Oil prices showed signs of recovery after worries about the economic effect of the spreading Omicron variant of Covid-19 drove crude into a bear market. U.S. crude prices, which fell 0.4% Friday to $66.26 a barrel, finished the week above Thursday lows. Brent crude, the global benchmark, rose 0.3% to $69.88 Friday.
Concerns about demand being disrupted by further travel restrictions and lockdowns have dragged down crude roughly 20% from its 2021 highs. Energy stocks Exxon Mobil Corp. and Marathon Petroleum Corp. fell around 6% last month, while the S&P 500’s energy sector declined 5.8%.
The move marked a pause in a slide that began in late November with the emergence of the Omicron variant. Brent and U.S. crude ended last month with their largest percentage declines since March 2020, falling more than 15%. The decline could ease pressure on consumers and businesses hit hard by rising energy prices, while dealing a blow to energy producers.
The Organization of the Petroleum Exporting Countries and allied producers led by Russia, a group known as OPEC+, said Thursday that they would proceed with planned production increases, adding 400,000 barrels a day in January. Those plans had initially sent prices lower. The group said it would reconsider if market conditions change, easing concerns about oversupply.
Some investors said they had expected OPEC+ to refrain from raising production, citing possible low demand because of the variant.
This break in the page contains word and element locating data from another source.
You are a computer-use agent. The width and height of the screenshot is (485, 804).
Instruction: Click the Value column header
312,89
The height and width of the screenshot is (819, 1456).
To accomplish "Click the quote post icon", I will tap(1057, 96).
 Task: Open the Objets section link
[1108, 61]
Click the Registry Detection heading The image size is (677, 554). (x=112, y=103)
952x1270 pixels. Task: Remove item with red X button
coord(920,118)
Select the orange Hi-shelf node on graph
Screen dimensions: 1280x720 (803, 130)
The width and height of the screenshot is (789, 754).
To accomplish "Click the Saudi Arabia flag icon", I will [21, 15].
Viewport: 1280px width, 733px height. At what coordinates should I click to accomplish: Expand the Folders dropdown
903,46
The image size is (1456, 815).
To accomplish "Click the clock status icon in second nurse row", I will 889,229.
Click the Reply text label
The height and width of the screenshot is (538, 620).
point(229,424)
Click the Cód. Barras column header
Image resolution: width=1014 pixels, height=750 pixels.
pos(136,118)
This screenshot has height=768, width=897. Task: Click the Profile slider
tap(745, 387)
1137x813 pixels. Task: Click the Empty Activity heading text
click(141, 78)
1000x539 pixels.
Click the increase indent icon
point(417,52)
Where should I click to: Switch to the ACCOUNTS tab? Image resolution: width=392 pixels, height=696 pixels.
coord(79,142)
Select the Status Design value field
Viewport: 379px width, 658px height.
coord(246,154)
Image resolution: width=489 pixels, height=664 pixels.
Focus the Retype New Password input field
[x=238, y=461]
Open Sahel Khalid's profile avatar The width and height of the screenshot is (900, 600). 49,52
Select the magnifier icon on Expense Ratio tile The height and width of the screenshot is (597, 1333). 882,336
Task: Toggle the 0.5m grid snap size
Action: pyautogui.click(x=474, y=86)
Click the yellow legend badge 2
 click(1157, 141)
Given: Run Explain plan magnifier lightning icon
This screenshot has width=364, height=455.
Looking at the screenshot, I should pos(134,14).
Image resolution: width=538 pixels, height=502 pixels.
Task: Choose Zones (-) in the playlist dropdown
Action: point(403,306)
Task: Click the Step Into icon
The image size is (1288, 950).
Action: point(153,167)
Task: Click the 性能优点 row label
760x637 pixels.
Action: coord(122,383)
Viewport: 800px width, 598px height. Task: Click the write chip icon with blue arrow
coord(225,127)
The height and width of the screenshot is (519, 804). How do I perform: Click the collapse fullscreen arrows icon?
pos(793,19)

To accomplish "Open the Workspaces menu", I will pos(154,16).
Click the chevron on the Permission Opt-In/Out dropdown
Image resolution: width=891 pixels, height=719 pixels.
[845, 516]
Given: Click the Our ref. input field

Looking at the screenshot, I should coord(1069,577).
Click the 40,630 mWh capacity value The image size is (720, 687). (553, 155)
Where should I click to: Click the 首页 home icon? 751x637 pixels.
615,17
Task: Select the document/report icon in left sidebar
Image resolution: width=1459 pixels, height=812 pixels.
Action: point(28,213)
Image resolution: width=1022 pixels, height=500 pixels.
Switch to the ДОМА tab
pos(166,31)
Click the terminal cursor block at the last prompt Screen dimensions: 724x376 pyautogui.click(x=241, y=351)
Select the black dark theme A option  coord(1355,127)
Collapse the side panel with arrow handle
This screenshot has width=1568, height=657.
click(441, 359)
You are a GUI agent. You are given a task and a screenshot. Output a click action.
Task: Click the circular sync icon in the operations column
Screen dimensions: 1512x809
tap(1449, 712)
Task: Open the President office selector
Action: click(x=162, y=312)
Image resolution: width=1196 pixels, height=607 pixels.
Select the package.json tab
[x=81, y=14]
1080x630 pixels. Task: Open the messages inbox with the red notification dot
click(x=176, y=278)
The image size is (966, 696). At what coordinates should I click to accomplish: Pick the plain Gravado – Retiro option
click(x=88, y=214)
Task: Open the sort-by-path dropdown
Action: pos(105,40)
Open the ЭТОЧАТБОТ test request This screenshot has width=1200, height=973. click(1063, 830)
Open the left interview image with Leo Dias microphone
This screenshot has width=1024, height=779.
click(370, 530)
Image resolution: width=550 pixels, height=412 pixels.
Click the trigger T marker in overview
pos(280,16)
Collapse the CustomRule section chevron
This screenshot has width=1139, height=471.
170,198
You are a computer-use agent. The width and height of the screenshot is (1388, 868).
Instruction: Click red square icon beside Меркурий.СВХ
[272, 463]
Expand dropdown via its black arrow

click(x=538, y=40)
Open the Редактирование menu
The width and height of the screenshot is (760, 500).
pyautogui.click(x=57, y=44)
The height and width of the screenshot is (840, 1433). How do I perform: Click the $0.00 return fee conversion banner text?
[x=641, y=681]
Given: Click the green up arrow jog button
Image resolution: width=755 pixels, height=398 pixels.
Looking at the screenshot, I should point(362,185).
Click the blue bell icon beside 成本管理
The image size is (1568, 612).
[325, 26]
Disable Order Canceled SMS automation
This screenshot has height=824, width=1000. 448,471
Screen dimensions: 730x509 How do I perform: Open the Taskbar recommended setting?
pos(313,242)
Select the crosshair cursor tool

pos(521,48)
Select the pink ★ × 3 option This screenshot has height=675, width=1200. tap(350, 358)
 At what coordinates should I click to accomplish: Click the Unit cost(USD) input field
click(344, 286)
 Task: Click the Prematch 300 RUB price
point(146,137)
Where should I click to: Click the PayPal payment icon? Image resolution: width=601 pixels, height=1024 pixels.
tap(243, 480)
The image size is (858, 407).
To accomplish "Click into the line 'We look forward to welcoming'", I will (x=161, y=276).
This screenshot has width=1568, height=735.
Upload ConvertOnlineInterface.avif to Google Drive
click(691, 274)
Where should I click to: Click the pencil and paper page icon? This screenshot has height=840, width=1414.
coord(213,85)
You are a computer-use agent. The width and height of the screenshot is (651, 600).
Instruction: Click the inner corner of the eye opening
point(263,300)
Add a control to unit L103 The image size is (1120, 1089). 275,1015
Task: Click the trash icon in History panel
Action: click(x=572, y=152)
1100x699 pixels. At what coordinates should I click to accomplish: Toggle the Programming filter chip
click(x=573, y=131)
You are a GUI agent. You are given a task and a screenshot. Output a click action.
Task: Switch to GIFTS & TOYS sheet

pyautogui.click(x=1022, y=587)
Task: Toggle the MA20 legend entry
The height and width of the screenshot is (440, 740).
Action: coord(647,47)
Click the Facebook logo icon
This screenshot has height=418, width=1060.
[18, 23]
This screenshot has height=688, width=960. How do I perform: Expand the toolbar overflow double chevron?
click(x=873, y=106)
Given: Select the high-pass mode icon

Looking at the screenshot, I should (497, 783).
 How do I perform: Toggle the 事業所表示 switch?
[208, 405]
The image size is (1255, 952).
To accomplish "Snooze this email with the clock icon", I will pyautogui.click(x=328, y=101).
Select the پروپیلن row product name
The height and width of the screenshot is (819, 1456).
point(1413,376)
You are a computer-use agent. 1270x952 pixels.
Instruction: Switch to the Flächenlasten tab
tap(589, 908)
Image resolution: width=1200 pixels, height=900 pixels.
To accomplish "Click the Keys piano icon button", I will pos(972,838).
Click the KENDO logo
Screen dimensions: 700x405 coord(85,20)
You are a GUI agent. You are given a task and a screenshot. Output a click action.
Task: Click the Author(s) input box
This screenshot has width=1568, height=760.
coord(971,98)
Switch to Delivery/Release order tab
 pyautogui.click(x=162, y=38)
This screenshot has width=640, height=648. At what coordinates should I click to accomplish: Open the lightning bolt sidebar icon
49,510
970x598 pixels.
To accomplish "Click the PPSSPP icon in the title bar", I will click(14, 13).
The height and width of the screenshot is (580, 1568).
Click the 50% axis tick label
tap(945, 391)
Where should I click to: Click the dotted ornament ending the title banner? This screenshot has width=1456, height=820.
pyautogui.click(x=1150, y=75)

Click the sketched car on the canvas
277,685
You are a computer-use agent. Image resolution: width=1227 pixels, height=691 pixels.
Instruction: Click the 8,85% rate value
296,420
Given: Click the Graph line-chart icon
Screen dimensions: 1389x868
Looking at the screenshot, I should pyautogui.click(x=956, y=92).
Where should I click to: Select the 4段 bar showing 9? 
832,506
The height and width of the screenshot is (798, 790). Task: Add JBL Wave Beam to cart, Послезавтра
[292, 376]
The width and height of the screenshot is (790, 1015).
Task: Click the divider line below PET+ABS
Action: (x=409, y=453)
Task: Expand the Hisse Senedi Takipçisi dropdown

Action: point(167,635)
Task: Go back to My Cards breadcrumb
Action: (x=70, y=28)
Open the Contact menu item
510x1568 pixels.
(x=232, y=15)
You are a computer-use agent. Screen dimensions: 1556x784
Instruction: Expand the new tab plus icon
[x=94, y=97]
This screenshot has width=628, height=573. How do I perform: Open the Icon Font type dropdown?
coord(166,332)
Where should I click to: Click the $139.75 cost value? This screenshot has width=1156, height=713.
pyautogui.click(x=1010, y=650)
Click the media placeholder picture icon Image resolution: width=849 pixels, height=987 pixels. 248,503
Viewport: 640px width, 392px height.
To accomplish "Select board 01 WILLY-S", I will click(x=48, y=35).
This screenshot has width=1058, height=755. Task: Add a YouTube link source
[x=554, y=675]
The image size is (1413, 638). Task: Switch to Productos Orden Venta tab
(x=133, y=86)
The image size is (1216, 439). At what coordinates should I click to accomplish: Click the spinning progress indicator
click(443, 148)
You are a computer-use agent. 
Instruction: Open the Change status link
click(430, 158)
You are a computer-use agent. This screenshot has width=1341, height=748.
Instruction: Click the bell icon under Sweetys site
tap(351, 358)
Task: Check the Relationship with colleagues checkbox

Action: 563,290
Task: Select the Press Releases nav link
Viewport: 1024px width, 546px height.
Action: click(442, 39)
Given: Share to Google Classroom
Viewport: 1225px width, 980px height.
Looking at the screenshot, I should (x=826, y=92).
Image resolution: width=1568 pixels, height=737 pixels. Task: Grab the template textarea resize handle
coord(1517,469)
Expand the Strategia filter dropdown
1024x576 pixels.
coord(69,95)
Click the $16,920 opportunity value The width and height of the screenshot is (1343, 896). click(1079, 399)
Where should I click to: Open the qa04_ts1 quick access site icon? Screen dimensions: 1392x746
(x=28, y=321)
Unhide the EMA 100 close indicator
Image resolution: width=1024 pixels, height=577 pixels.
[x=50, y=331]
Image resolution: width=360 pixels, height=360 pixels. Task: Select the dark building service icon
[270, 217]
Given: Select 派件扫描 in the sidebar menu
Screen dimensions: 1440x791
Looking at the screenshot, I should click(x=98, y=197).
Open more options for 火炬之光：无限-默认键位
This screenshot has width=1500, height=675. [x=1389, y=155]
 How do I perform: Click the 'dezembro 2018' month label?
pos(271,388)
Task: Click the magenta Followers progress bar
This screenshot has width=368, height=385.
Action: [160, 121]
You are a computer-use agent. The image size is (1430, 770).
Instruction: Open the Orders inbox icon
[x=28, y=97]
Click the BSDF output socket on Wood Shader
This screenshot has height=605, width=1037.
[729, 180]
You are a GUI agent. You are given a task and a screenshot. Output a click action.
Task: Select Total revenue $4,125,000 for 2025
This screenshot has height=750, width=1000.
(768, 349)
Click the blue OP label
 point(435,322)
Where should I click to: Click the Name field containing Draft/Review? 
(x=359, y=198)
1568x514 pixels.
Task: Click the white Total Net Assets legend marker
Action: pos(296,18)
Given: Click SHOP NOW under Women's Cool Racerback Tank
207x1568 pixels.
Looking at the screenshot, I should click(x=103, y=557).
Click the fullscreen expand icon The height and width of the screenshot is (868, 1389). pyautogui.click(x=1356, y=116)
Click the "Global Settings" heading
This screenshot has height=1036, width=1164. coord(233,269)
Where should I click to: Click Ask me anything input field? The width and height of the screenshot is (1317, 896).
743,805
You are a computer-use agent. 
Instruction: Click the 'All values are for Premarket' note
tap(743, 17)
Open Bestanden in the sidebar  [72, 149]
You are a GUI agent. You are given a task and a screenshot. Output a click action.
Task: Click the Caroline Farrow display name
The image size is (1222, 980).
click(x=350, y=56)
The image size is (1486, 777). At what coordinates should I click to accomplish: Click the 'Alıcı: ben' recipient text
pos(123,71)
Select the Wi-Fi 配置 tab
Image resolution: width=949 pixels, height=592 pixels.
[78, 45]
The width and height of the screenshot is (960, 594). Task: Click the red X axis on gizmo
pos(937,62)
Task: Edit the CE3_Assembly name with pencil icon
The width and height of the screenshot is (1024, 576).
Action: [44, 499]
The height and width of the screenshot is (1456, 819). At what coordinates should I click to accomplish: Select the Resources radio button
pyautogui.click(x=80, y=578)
A combination of vaccines and growing expertise on coronavirus mitigation can prevent the economic shutdowns that helped send oil prices crashing during the pandemic’s early days, other investors said.
“We have seen this movie before,” said Pavel Molchanov, an equity research analyst who covers the energy sector at Raymond James. “Because of the pattern, we know that the impact will not be game-changing for demand.”
The market would find it hard to absorb new production from OPEC+ and the recent release of strategic petroleum reserves from countries including the U.S., Commerzbank said in a note. But prices could suffer if producers increase output and demand slumps, analysts at the bank said.